While working with the Jet Data Manager, you will come across the terms "deployment" and "execution". These words describe the process by which data structures are created and populated. The following is an in-depth look at what happens during the deployment and execution process. This article covers the following:
- What is Deployment?
A database object (table, stored procedure, view, etc...) does not exist until it is deployed. Deploying an object simply means to create or bring the object into existence.
There are many different objects that are created during the deployment process. Let's demonstrate this using an example:
Let's choose the Item table and perform a deploy
A selection window will appear with a Start button to begin and a Review Tasks button to show all steps before beginning the deployment.

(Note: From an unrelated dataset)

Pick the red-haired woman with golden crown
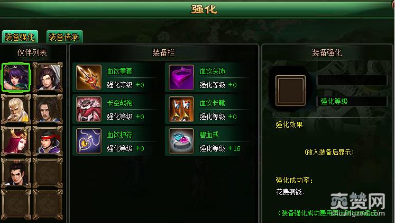The height and width of the screenshot is (223, 395). 16,141
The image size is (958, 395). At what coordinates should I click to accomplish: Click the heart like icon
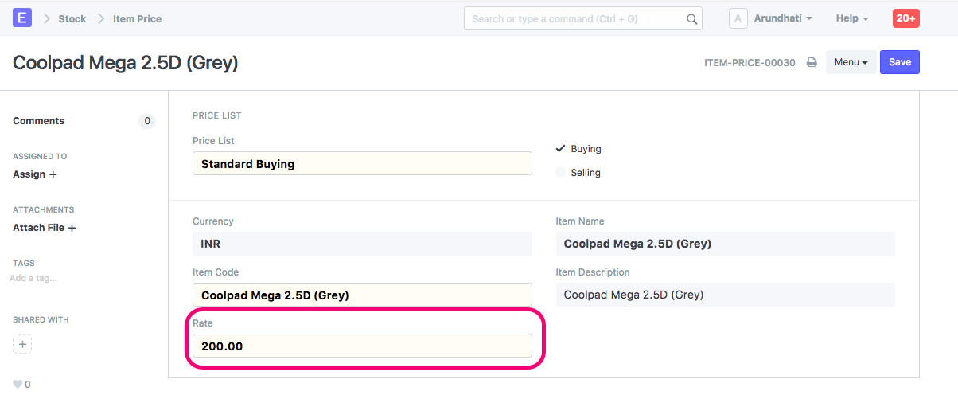[18, 384]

Notice that there are several steps. Each one of these steps represents the creation of an object within the database.
Deploy <Database Name> <Table Name> Raw Table Structure
This step creates the _R (RAW) table. This table contains the records as they where extracted from the data source.
Deploy <Database Name> <Table Name> Error List Table Structure
This step creates the _L (LOG) table. This table is used to log the error number generated by the application.

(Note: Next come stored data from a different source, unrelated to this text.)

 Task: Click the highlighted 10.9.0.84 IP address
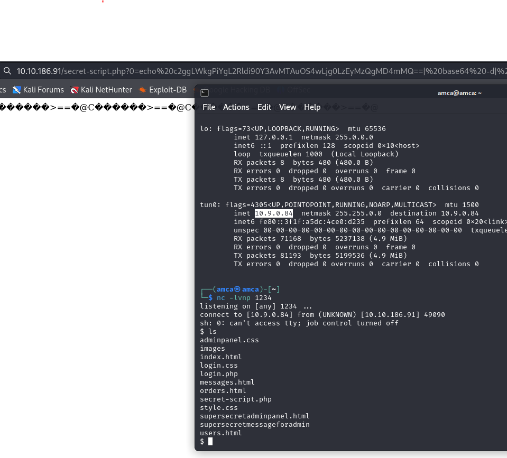[274, 213]
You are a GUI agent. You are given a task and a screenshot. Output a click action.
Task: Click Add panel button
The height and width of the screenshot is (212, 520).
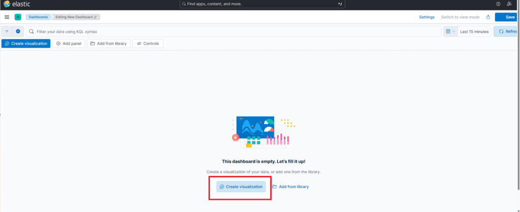pos(69,44)
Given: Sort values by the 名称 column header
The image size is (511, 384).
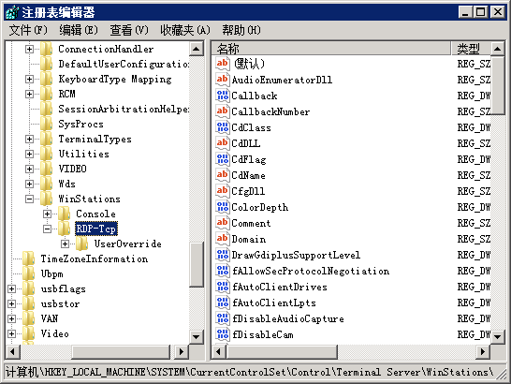Looking at the screenshot, I should point(331,49).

Deploy <Database Name> <Table Name> Message Table Structure
This step creates the _M (MESSAGE) table. This table will contain error messages generated by the application that relate to the _L table referenced above.
Deploy <Database Name> <Table Name> Transformation View
This step creates the _T (TRANSFORMATION) table. This is an intermediate table where the data is altered during the data cleansing process.
Deploy <Database Name> <Table Name> Valid Table Structure
This step creates the _V (VALID) table. This table contains the records as they are after the data cleansing and data quality process has executed.
Deploy <Database Name> <Table Name> SSIS Transfer Package
This step creates the SQL Server Integration Services package that will be used to transfer data during the execution phase.
Deploy <Database Name> <Table Name> Data Cleansing Rules
This step creates a stored procedure that will perform the data cleansing.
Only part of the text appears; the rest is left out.